* [GIVEN TEXT]
Journalism in China: A Memoir and a Future?
by Kanglei Wang:
My grandpa was a newspaper man. He grew up running barefoot near Guilin, a town in southern China known for its thumb-shaped mountains, and studied chemistry at college in Beijing. In the late 1940s, infected by the idealism of his era, my grandpa decided that other pursuits mattered more. He took his notebook and pen into the front lines of the Chinese Civil War and sent handwritten pages of quick, accurate reporting back to Beijing. Later, after the founding of the People’s Republic of China in 1949, he continued to write. When the chief of Xinhua — a government-owned news agency and the only officially sanctioned press in China at the time — needed to be replaced, my grandpa stepped into politics.
For a time, he oversaw the press of an entire nation. I still don’t know exactly what happened in those hallowed meeting halls of Xinhua, but I do know that my grandfather’s time was short-lived. A few months after he took the reins, the beginning throes of the Cultural Revolution hit Xinhua. Wealth and power were deemed dangerous emblems of capitalism, and almost everyone in positions of power was ousted. In 1976, my grandpa died of diabetes as a political prisoner in jail.
I interned for a magazine in Beijing this summer, in part because I wanted to learn more about my grandpa, and in part because I wanted to see if I could be a writer, too. Before I left, my mom told me the same thing she always tells me before I go to China: “Don’t do anything stupid.” Shut your mouth, she means. Don’t let your all-too-Americanized self get the best of you. Don’t talk about politics.”
Caijing magazine, where I worked, has been touted as one of China’s most progressive. It reported the truth about SARS when the rest of Chinese media remained silent; it exposes government and big business scandals and interviews people whose communities are being hurt by new Chinese development. But China’s information veil is ever-present. Caijing’s style is carefully rendered; only after the government-sanctioned “facts” are presented are Caijing’s independent statistics or quotes added. While no opinion is stated directly, it is clear the reader — often a member of the upper crust of Chinese society — should think for him or herself.
Yet I was surprised last summer when, during the Uyghur riots in China’s Xinjiang region, Caijing reporting fell in step with all other government-controlled media outlets in China, who were sent scripted facts to broadcast. I was disappointed. Where was Caijing’s purported progressiveness? Its independence? Its voice?
Nowadays, the Xinhua compound in Beijing looks like a fortress, or a jail. It has barracks of apartments for its reporters and steel gates and guards who look at ID before letting you inside any buildings. I don’t work there, so I wasn’t allowed to enter. When I went back to Guilin, Grandpa’s hometown, the people who knew him had died. At the end of the summer, I went back to America, my questions unasked.
Three months ago, I found out that Caijing magazine underwent an upheaval: the editor-in-chief left, and over seventy percent of the staff followed.
It turns out that over the summer, as I wondered why we weren’t reporting on the riots, Caijing had flown correspondents to Xinjiang, only to be told by the magazine’s publisher and funder that Caijing could not risk angering the government by publishing an independent piece on the riots. The reporters were sent home. A few months later, the editor-in-chief left to work in freer spaces, and hopes to found another financial magazine with different backers.

* [AVAILABLE DATA]
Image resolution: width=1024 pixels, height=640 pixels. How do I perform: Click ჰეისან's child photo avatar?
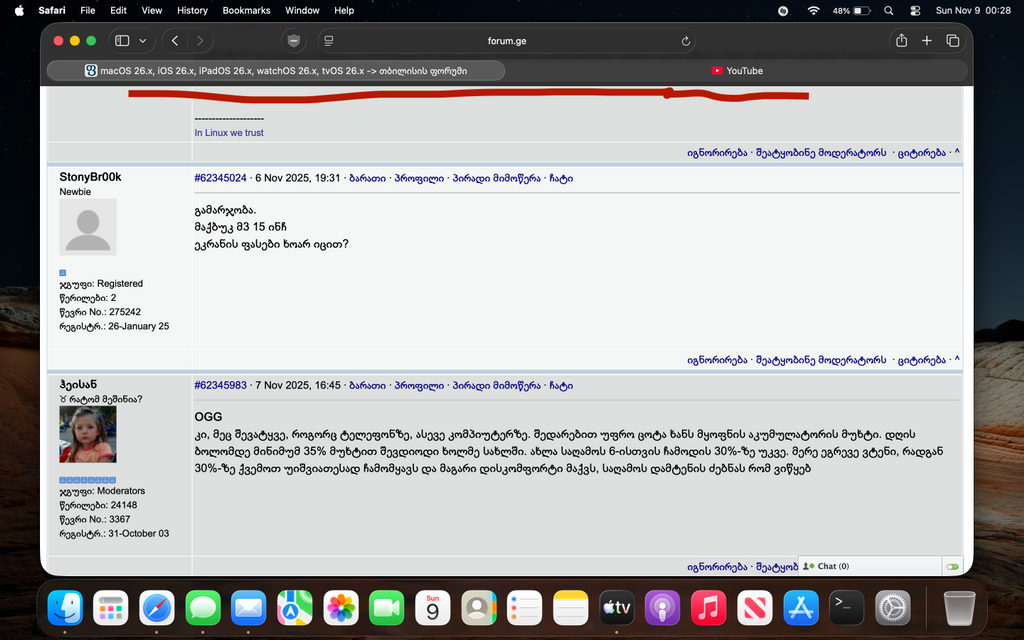pyautogui.click(x=87, y=435)
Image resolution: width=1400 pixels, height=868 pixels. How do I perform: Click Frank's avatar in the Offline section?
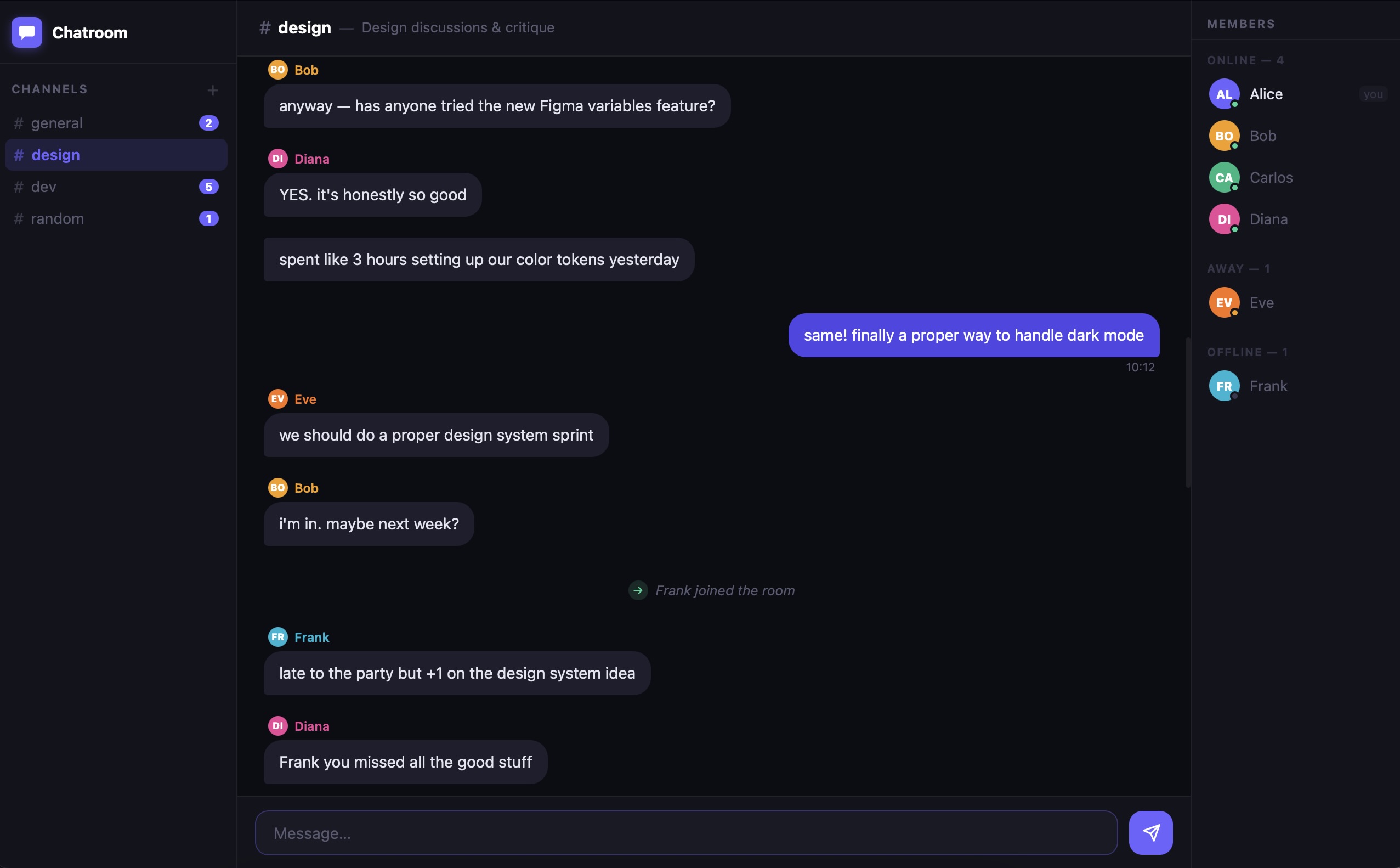[x=1225, y=385]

* [TASK OBJECTIVE]
Echo the passage of the journalism memoir from "Nowadays, the Xinhua" up to and including "my questions unasked.", word for word. The data has no connection to the memoir about journalism in China.

* [SOLUTION]
Nowadays, the Xinhua compound in Beijing looks like a fortress, or a jail. It has barracks of apartments for its reporters and steel gates and guards who look at ID before letting you inside any buildings. I don’t work there, so I wasn’t allowed to enter. When I went back to Guilin, Grandpa’s hometown, the people who knew him had died. At the end of the summer, I went back to America, my questions unasked.